**What you should do**
Take every line in the entries that includes the word "will" and copy it.

**Records provided**
---
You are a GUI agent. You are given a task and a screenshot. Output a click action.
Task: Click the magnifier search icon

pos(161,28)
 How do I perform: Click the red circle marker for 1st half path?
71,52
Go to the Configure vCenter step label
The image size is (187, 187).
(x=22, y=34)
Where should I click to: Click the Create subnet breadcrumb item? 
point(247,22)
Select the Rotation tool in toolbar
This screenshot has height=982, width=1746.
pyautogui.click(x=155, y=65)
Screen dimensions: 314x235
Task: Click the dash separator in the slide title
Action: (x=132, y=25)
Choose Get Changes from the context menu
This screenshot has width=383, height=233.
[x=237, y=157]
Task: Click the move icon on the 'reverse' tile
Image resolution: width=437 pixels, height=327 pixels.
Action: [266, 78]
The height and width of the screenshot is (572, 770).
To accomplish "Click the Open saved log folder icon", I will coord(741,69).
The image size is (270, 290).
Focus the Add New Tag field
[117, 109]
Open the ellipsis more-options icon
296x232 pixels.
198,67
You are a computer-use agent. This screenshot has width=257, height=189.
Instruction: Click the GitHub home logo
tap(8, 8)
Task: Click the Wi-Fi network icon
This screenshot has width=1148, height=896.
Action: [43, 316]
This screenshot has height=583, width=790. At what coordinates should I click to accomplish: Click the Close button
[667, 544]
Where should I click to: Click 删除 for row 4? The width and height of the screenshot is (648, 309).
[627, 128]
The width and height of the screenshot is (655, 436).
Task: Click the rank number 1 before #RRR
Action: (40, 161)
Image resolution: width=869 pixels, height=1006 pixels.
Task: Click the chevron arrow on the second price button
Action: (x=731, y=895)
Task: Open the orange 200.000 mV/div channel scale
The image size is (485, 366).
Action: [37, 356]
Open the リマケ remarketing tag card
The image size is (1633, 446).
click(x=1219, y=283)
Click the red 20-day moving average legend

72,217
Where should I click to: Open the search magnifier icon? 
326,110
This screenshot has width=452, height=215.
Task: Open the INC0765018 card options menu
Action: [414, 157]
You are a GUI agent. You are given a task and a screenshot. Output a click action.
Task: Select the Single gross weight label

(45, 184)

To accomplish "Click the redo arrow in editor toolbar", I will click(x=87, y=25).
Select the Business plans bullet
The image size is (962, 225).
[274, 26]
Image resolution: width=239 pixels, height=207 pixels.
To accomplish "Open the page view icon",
---
**Expected output**
To accomplish "Click the Open saved log folder icon", I will coord(741,69).
To accomplish "Click the redo arrow in editor toolbar", I will click(x=87, y=25).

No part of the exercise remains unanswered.